• [BRIEF]
Gather every line in the data below that contains the word "Expand".
-- START DATASET RECORDS --
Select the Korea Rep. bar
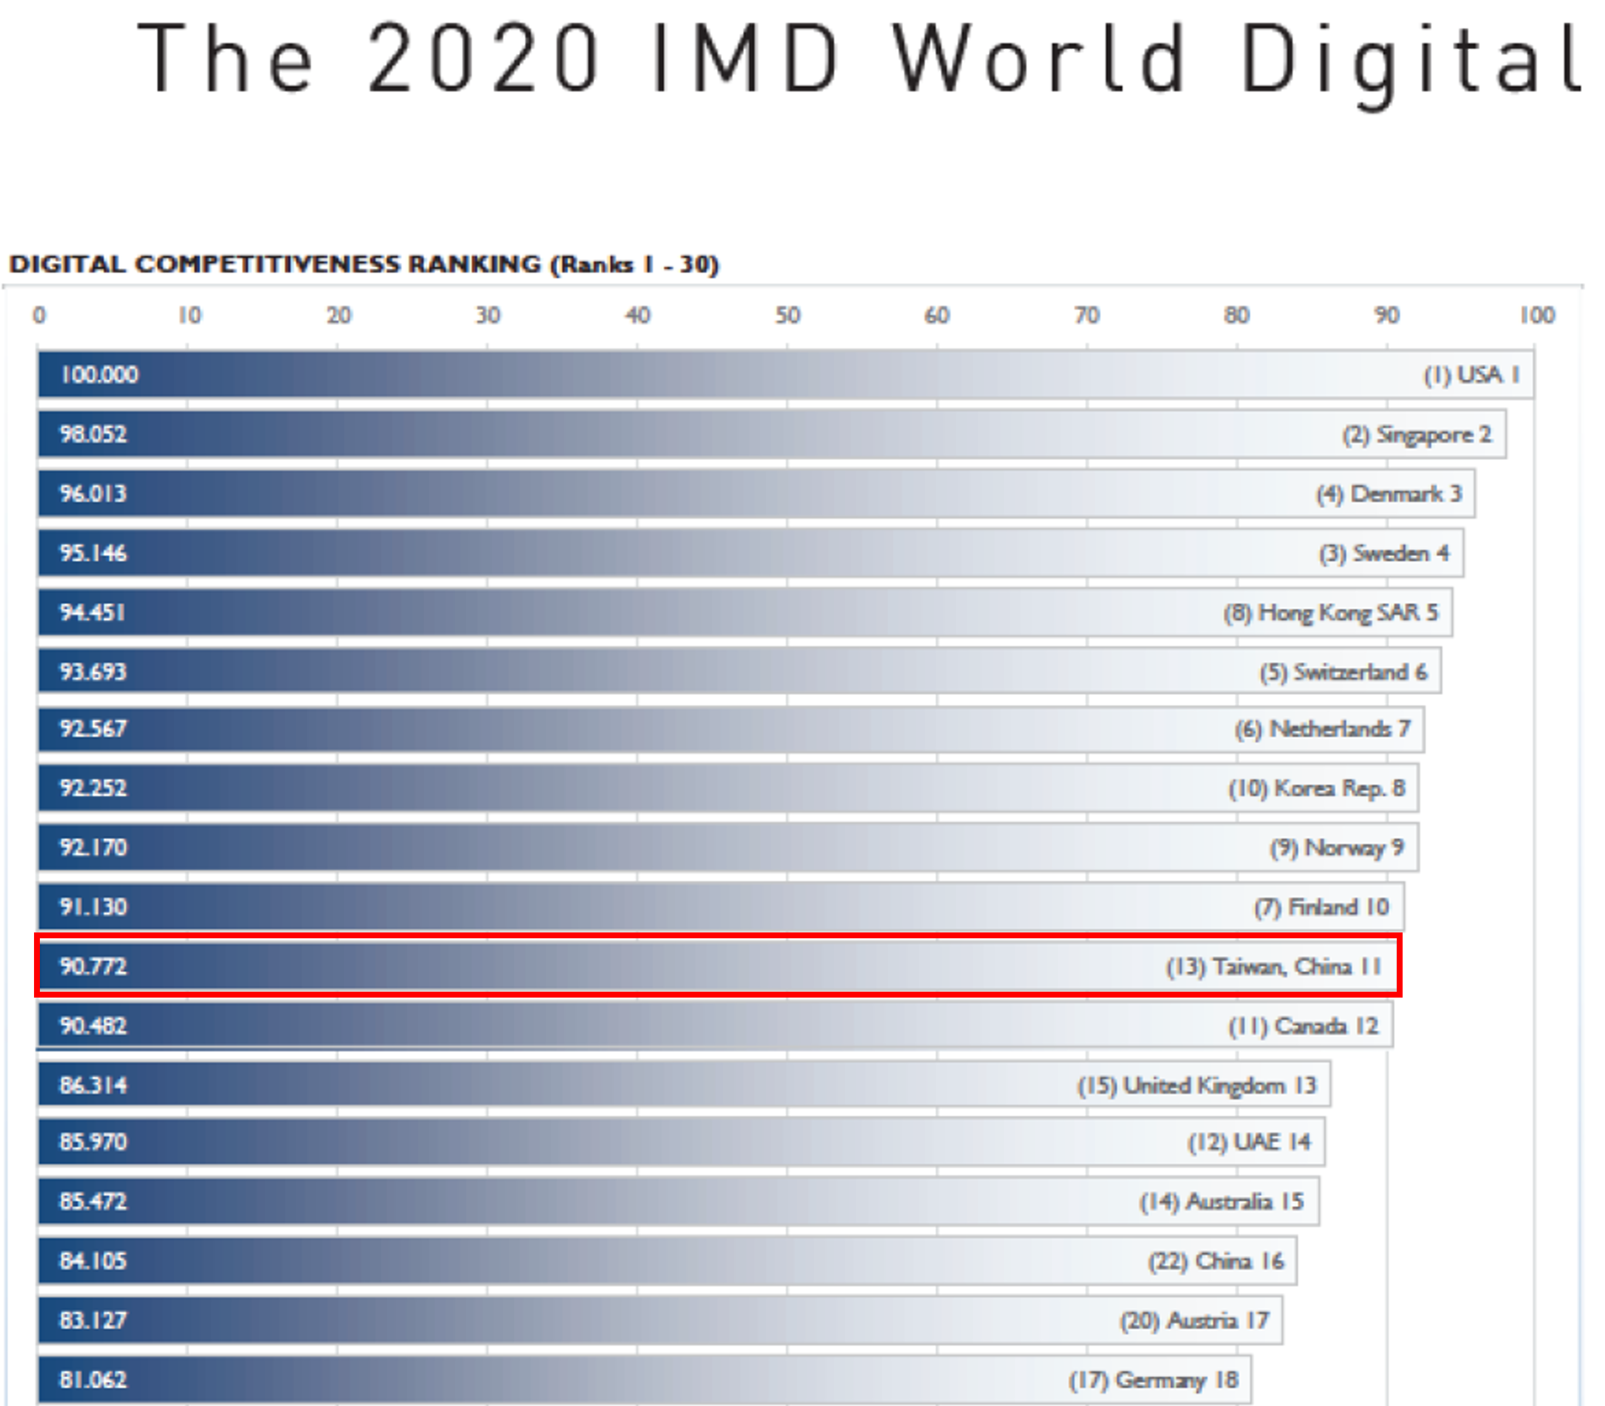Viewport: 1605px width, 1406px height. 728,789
-- END DATASET RECORDS --
-- START DATASET RECORDS --
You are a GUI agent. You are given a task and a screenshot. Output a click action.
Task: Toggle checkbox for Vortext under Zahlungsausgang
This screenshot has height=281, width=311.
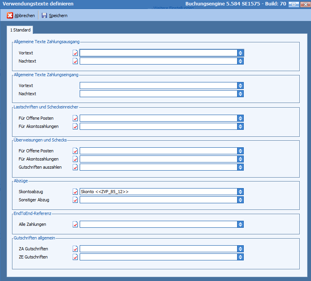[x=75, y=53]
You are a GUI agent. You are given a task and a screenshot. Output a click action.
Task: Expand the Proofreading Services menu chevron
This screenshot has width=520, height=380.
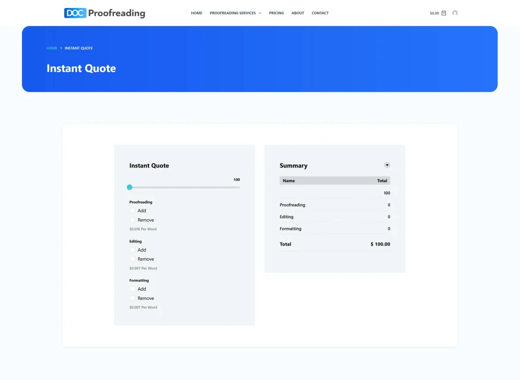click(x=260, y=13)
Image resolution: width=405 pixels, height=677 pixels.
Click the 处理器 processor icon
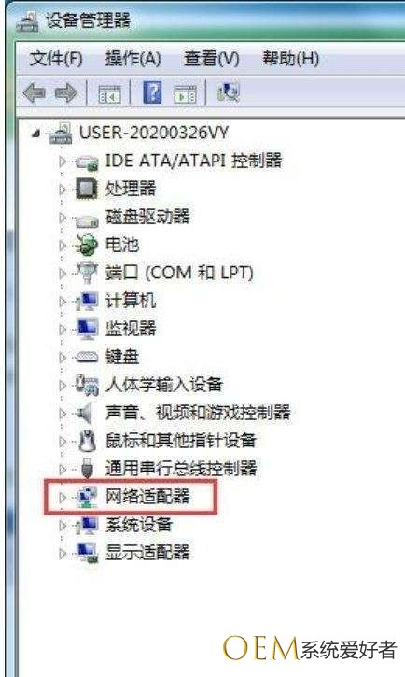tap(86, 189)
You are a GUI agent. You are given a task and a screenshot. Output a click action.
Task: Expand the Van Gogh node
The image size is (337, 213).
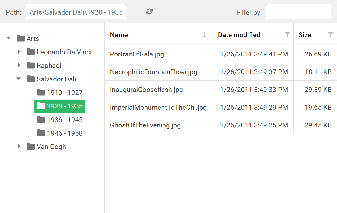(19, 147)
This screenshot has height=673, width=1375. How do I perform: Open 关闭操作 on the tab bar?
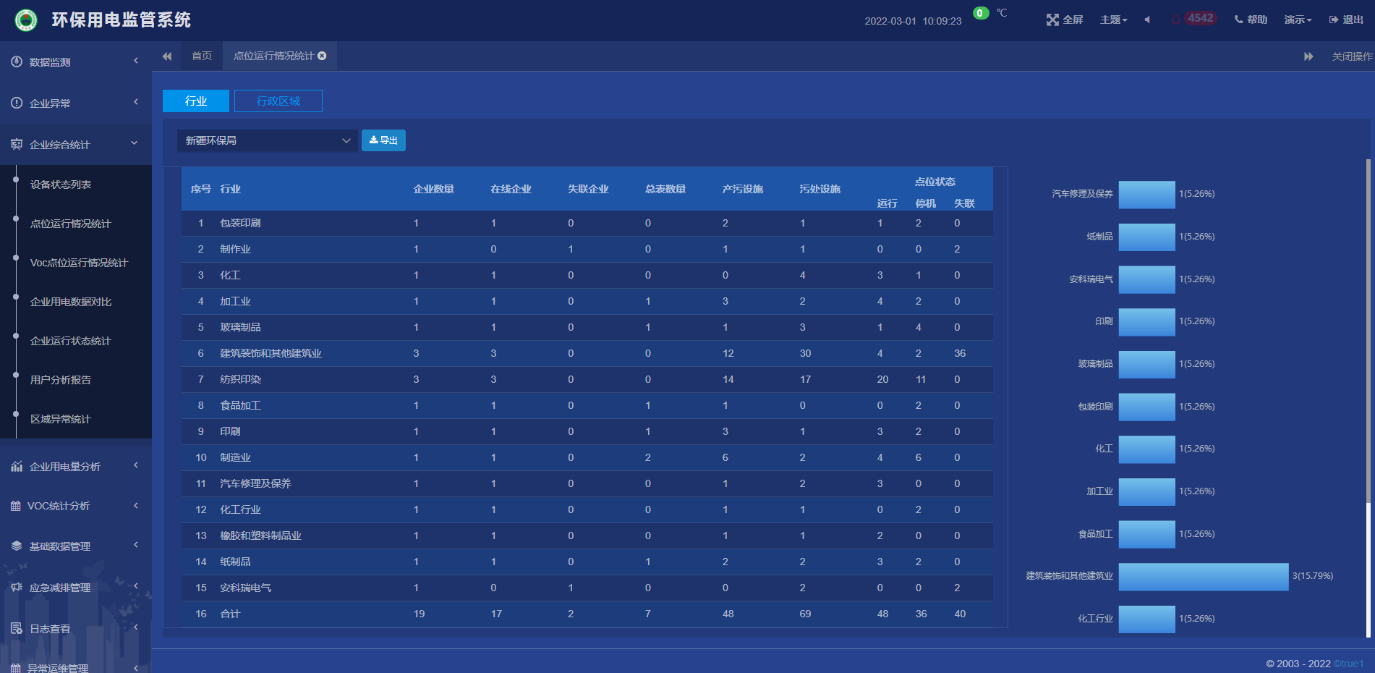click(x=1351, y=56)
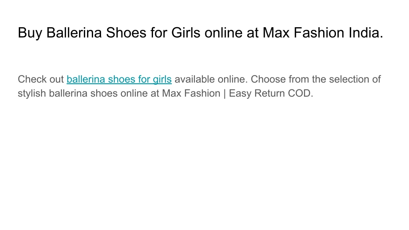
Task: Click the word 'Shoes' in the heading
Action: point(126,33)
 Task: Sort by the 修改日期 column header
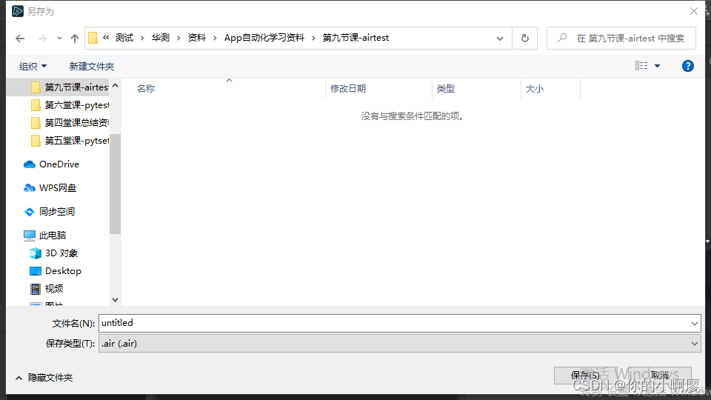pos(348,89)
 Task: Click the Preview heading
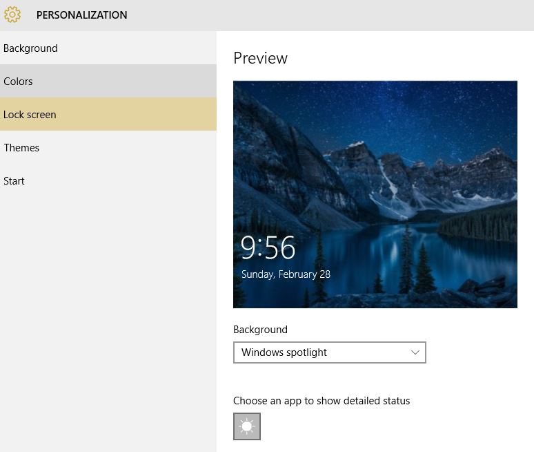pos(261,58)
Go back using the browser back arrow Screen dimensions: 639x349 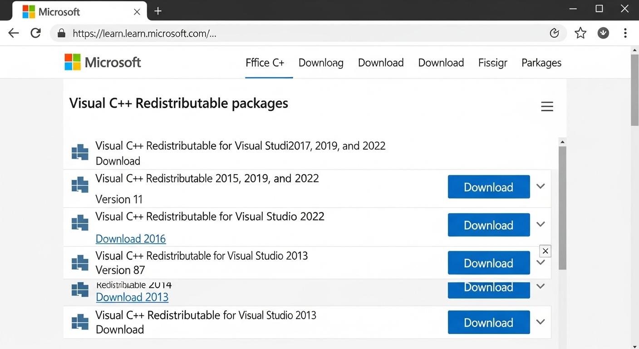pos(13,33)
-- END DATASET RECORDS --
• [EXERCISE ANSWER]
Task: Expand the Proofreading Services menu chevron
Task: Expand the Van Gogh node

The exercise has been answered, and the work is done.